Küçük Salon, kırk kadar izleyici alabilen küçük bir mekân. İzleyen ve gösteren ilişkisini pekiştirmek için gerçekten de biçilmiş kaftan. Thebai’deki vebadan korunmak için kapıda dağıtılan maskeler ve eldivenlerle içeriye kent halkına dönüşerek giriyoruz.
Üç kuruşluk malzeme, başarılı ışık ve ses tasarımıyla gerçekten görkemli bir dekor oluşturulmuş. Bu dekorda Serdar Akülker, Çağıl Tekten, Deniz Boldaz, Ayşe Gülerman ve Anıl İnce ile beraber, Oidipus’un lanetli öyküsünü hep birlikte yaşayacağız.
Tandoğan, başarılı bir kurguyla oyunu 60 dakikaya indirmiş. Kısa flash-back’lerle olayın bütün ayrıntılarını, hiç birini atlamadan neredeyse bir polisiye gibi çözümlüyor. Koroyu oluşturan dörtlü, Oidipus’u canlandıran değişmez oyuncuya karşın, tragedyanın bütün karakterlerini, her rolü eldiven gibi giyip çıkararak yorumluyorlar.
Farklı, genç ve yaratıcı bir çalışma. Sahnelemenin parlak buluşları olsun, toplu oyuculuklar olsun her türlü övgüyü hak ediyor. Anlatmek değil bir parçası olarak seyretmek gerek.
Mutlaka izleyin derim. Yerleri kolay. Bahariye’de Aya Triyada Kilisesinin karşısındaki Soner (Eski Sokullu) Sokak No.15.
Bana gelince, Kasım sonu / Aralık başında sahneleyecekleri mevsimin diğer yeni oyunu ‘Othello’yu sabırsızlıkla bekliyorum.
Tatavla Sahne’de Anouilh’un ‘Antigone’si
Yaşamı boyunca 35 oyun yazan, 20. yüzyıl Fransız Tiyatrosunun en önemli yazarlarından Jean Anouilh’un (1910 - 1987), ilk kez 1944’de Nazi işgali altındaki Paris’te sahnelenen ‘Antigone’si, Sofokles’in yaklaşık 2500 yıl önce yazmış olduğu, ‘direniş’ öyküsü üzerinden Nazilerle yapılmakta olan işbirliğini eleştirmekte.
Sofokles’in bireyin kendisini aşan tanrısal güçlerle mücadelesine, fiilen savaşı yaşamakta olan Anouilh, farklı bir yorum getiriyor. Klasik tragedyada insanların tanrılar ve alın yazısıyla savaşı Anouilh’in metninde, ikiyüzlülük, bencillik ve kibir gibi çok daha insanî güçlere karşı verilen beyhude mücadeleye dönüşmekte.

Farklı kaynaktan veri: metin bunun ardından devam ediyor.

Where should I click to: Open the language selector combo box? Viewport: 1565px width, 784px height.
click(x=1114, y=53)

Tatavla Sahne’nin kurucusu Eraslan Sağlam, ‘Cadı Kazanı’, ‘Lysistrata Düşleri’ ve ‘İnsandan Kaçan’dan sonra sezonu Sofokles’in ‘Antigone’si ile açmaya karar vermişti. Oyunun rejisi hazır, rol dağılımı belliyken araya 15 Temmuz “kalkışması” girer.
Eraslan Sağlam, “Bir darbeden bahsediliyordu ve bununla birlikte entelektüel camia bunun neresinde durmalıydı” sorusuna en uygun cevapların Jean Anouilh’un Antigone’sinde bulunabileceğini düşünerek, ani bir oyun değişikliği yaparak, sezona bir ay gibi kısa bir sürede hazırlayıp sahneye koyduğu bu oyun ile girme kararı alır.

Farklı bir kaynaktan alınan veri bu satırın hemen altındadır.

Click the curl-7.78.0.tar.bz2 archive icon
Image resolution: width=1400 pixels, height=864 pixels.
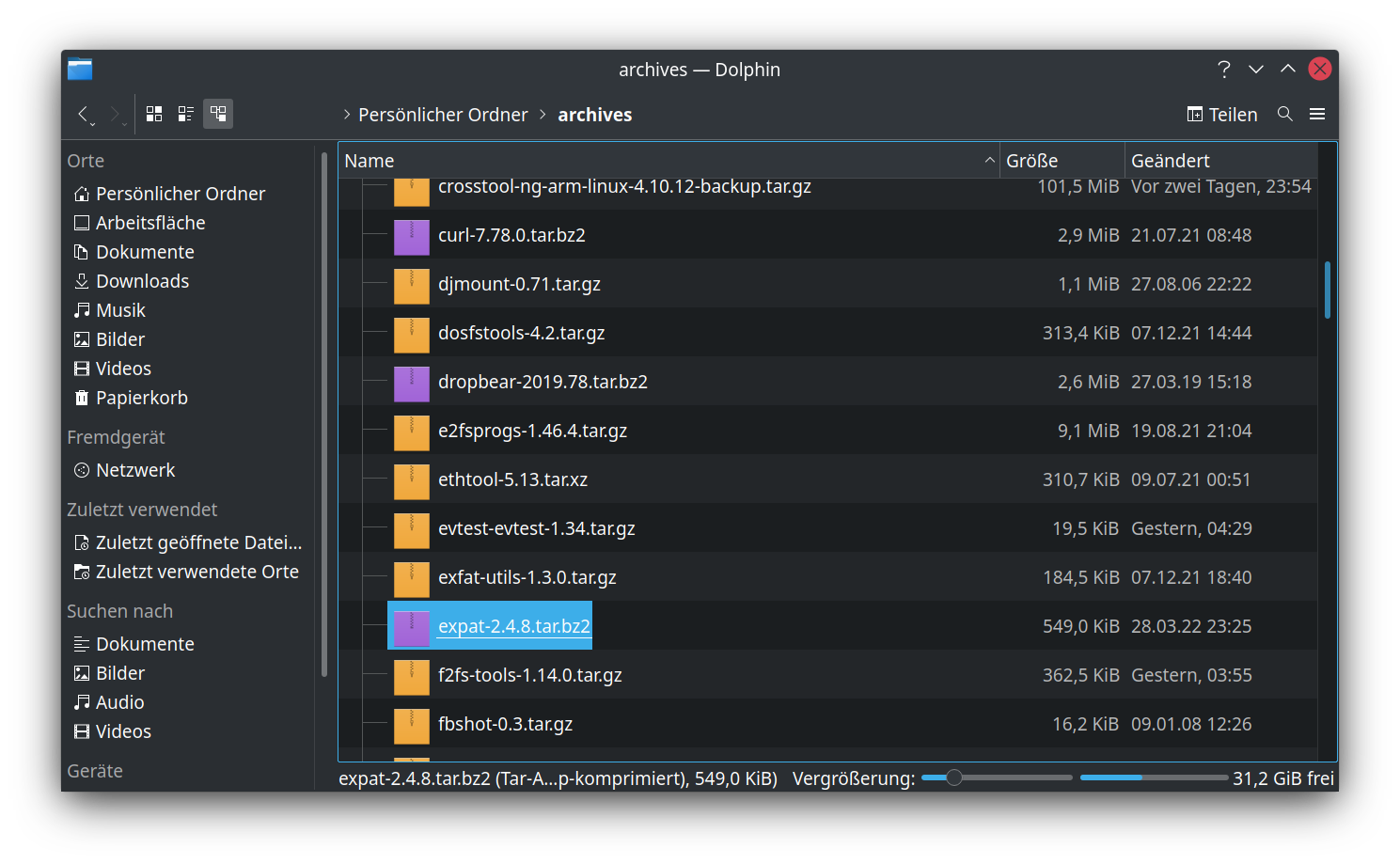point(411,235)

“Hangisi haklı? Kreon mu, Antigone mi?” sorunsalını ele alan ‘tezli’ sahnelemede izleyicisinden salt seyirci pozisyonunu aşan irdeleyici, tartışmacı katılımcılık bekleyen Sağlam, karakterleri tek yönlülükten çıkararak ikiliklerinin (dualite) altını çizen bir yorum yeğliyor. Gerçekten de Antigone, inançları için ölümü göze alabilecek bir direnişçi midir, yoksa karar verdikten sonra, ne olursa olsun değiştirmeyen takıntılı bir inatçı mıdır? Sevgili babasına kötü davranmış, taht kavgasında birbirini öldürmüş iki kardeşten birinin törelere göre gömülmesindeki ısrarıyla, bir bakıma eleştirdiği iktidardan yana mıdır?
Baskıcı Kreon, sevdiği, kurtarmak istediğini söylediği yeğenini inadından vazgeçirmeye çalışırken, dediğim dedik bir tiran mıdır, yoksa koyduğu kanunları korumak adına sevdiklerini bile kurban edebilecek ilkeli bir yönetici midir?
Sağlam, bu ve benzeri soruları cevaplamayı izleyiciye bırakırken, kanımca yorumu kararsız, biraz da havada kalıyor. Antigone ile Haimon’un ölümde simgesel sevişmesinde, neredeyse tek onurlu çıkış yolunun ölümde bulunacağını, İsmene’nin şahsında, asıl kazananın her devrin adamı, her türlü iktidarın işbirlikçisi olduğunu söyleyen, karamsar ve rahatsız edici finali ayrıca tartışılabilir tabii ki. Ama anladığım kadarıyla Eraslan Sağlam’ın asıl istediği de her şeyin tartışılması.
Başta Tuba Zehra Sağlam, Aysan Sümercan ve Erhan Tuna olmak üzere, Ayça Bildik, Oğuzalp Kutlu, Sadettin Okumuş, Ekremcan Arslandağ ve Gökçe Taş’ın dört dörtlük toplu oyunculuğu çok başarılı. Mekân kullanımı ve hareket koreografisi de çok etkileyici.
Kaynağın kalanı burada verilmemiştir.